Page 100 of The Veteran

‘What the hell just happened here?’ he demanded. The other three stared open-mouthed at the bedlam. The senior deputy listened to the waiter and told one of his colleagues: ‘Get back to the car and tell the sheriff we have a problem here.’

Sheriff Paul Lewis would not normally have been in his office on a Saturday afternoon, but he had paperwork he wanted to clear before starting the new week. It was twenty after two when the head of the duty deputy came round the office door.

‘There’s a problem out at the Bar-T.’

He was holding a phone in his hand.

‘You know, the Braddock wedding? Ed is on the line. Says the bride’s just been kidnapped.’

‘Been WHAT? Put him on my line.’

T

he red light flashed as the transfer came through. He snatched the handset.

‘Ed, Paul. What the hell are you talking about?’

He listened while his man at the ranch reported. Like all peace officers, he loathed the idea of kidnapping. For one thing it was a filthy crime, usually directed at the wives and children of the rich; for another it was a federal offence and that meant the Bureau would be all over him like a rash. In thirty years of service to Carbon County, ten of them as sheriff, he had known three takings of hostages, all resolved without fatalities, but never yet a kidnapping. He presumed a team of gangsters with fast cars, even a helicopter, were involved.

‘A lone horseman? Are you out of your mind? Where did he go? . . . Over the fence and away across the prairie. OK, he must have hidden a car somewhere. I’ll call in some out-of-county help and block the main roads. Look, Ed, get statements from everyone who saw anything: how he got in, what he did, how he subdued the girl, how he got away. Call me back.’

He spent half an hour calling in reserves and arranging patrol cars on the main highways out of Carbon County, north, south, east and west. The Highway Patrol troopers were told to check every vehicle and every trunk. They were looking for a beautiful brunette in a white silk dress. It was just after three when Ed called back from his car at the Bar-T.

‘This is getting very weird, chief. We have near twenty statements from eyewitnesses. The rider got in because everyone thought he was part of the Wild West rodeo show. He was dressed in buckskin, riding a big chestnut mare. He had a fur-trapper’s hat, a feather hanging from the back of his head and a bow.’

‘A bow? What kind of a bow? Pink ribbon?’

‘Not that kind of a bow, chief. A bow as in bow and arrow. It gets stranger.’

‘It can’t. But go on.’

‘All the witnesses say when he charged up to the altar and reached down for the girl, she reached up to him. They say she seemed to know him and wrapped her arms round him as they went over the fence. If she hadn’t she’d have fallen off and be here now.’

A huge weight lifted off the sheriff. With a bit of luck he did not have a kidnap, he had an elopement.

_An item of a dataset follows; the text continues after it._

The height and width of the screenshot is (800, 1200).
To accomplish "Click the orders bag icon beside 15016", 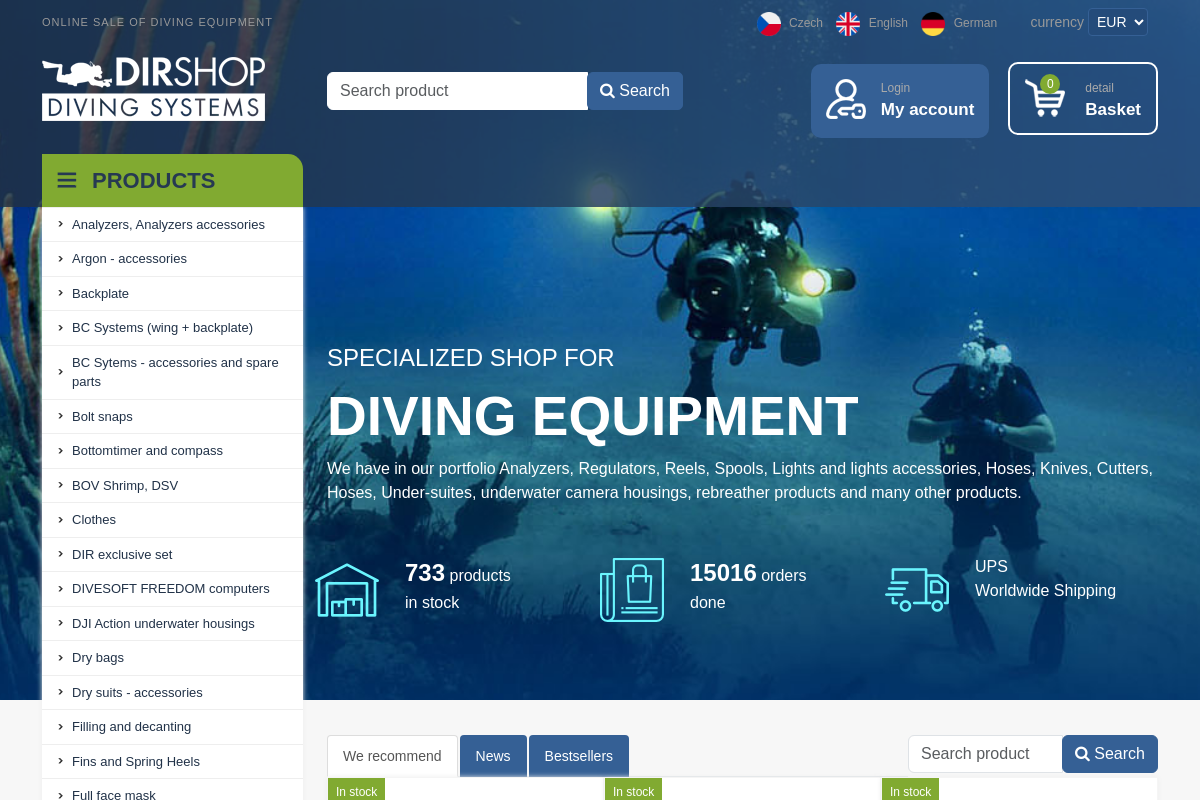I will (632, 589).
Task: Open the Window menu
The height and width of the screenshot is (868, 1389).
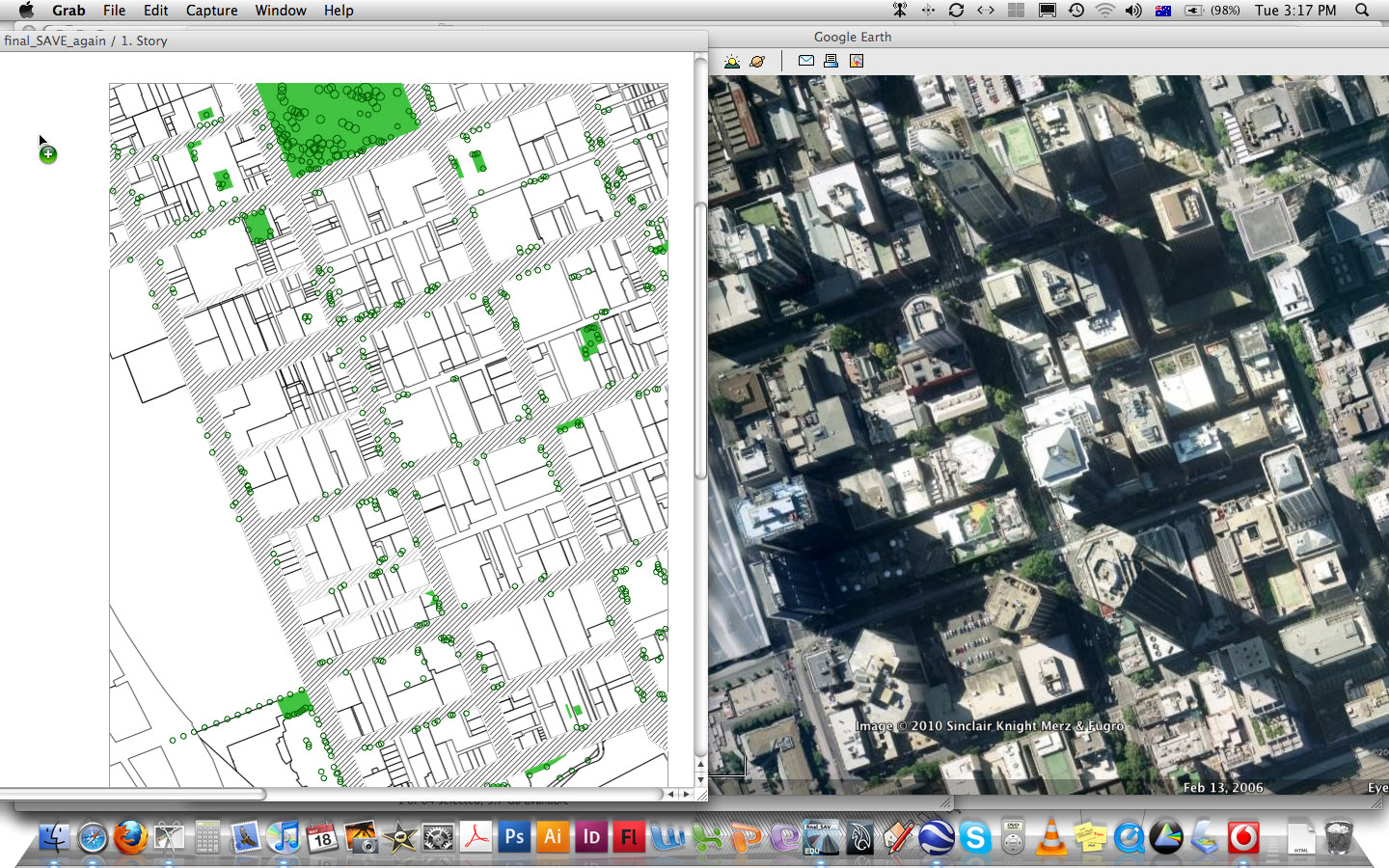Action: [281, 11]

He began to grin.

‘Now are they all sure about that, Ed? He didn’t hit her, knock her cold, throw her over his saddlebow, hold her prisoner as he rode?’

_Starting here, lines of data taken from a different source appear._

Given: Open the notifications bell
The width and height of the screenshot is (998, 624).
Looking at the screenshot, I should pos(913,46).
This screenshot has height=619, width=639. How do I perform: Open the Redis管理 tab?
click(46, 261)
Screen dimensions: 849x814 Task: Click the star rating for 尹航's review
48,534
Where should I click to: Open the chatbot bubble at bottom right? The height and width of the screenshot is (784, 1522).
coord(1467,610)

‘Apparently not. Mind you, he has caused an awesome amount of damage. The wedding ceremony was wrecked, the banquet pretty smashed up, the bridegroom pissed and the bride gone.’

The sheriff’s grin widened.

‘Why, that’s terrible,’ he said. ‘Do we know who he is?’

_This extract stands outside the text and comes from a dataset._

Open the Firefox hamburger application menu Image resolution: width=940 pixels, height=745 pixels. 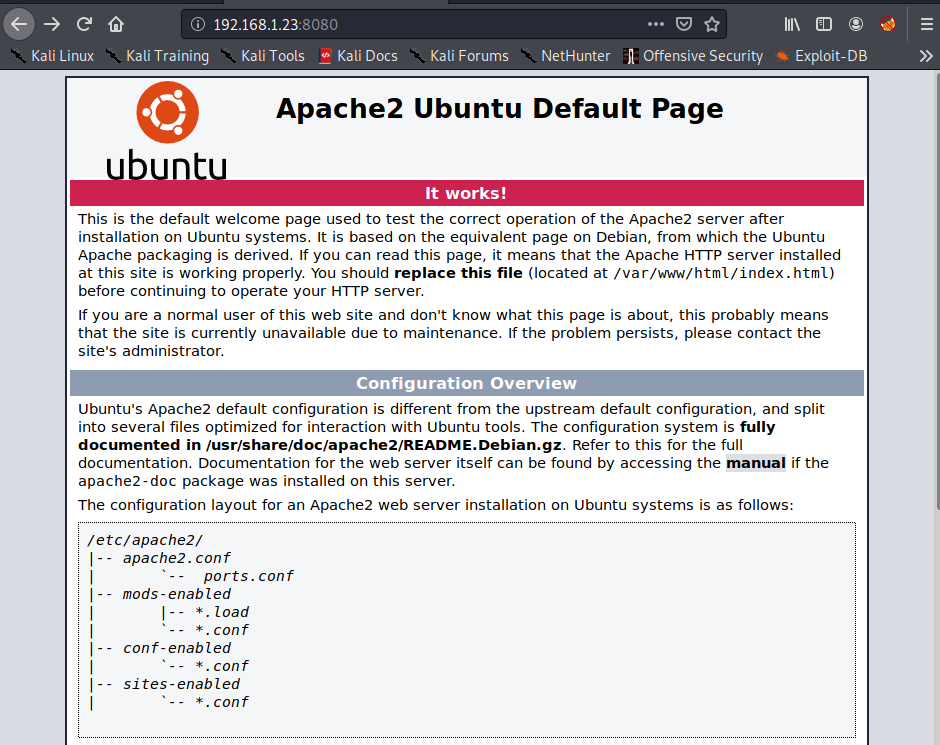point(925,24)
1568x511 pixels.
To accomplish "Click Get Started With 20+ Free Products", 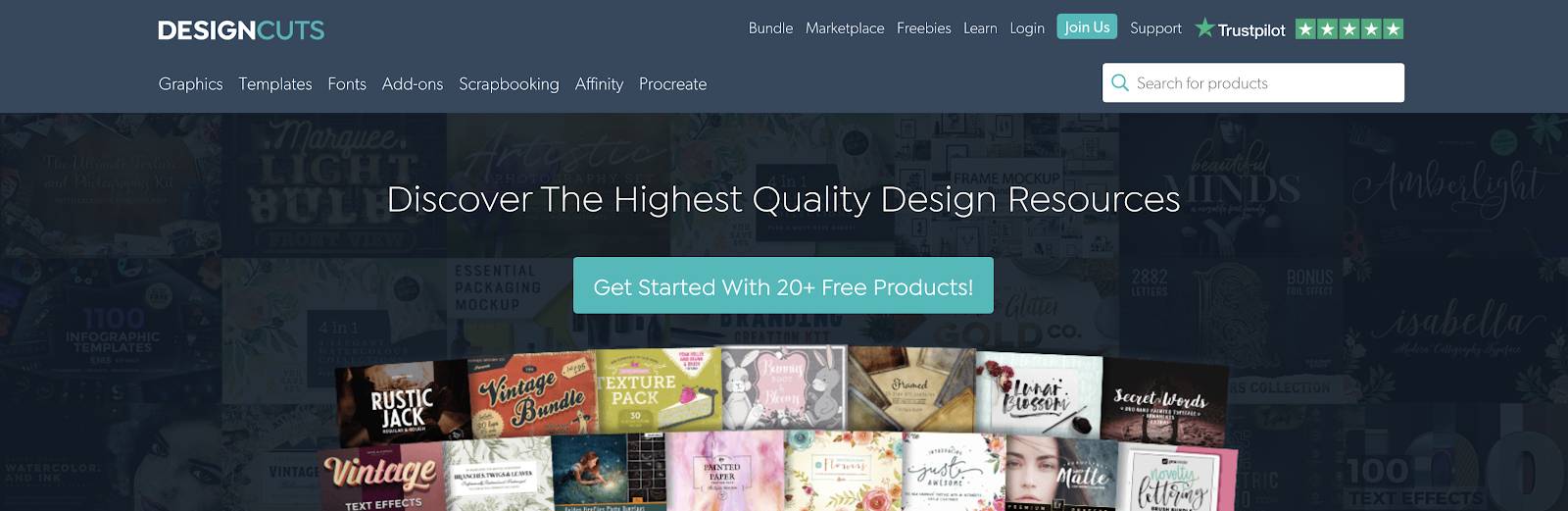I will click(783, 285).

‘Maybe. The bride’s father said his daughter had a kinda crush on one of those young actors they’ve had out at Fort Heritage all summer, posing as frontiersmen. You know?’

Lewis knew all about the fort. His daughter had taken his grandchildren out for a day and they had loved it.

‘Anyway, she broke off her engagement to Kevin Braddock because of this. Her parents persuaded her she was crazy and the engagement resumed. They say he’s called Ben Craig.’

The deputy went back to his statement-taking, and Sheriff Lewis was about to try to contact Fort Heritage when Professor Ingles came on the line.

‘This may be nothing,’ he began, ‘but one of my young staff has quit and run. During the night.’

‘Did he steal anything, Professor?’

‘Well, no, not as such. He has his own horse and clothes. But he also has a rifle. I had confiscated it for the duration. He broke into the armoury and took it back.’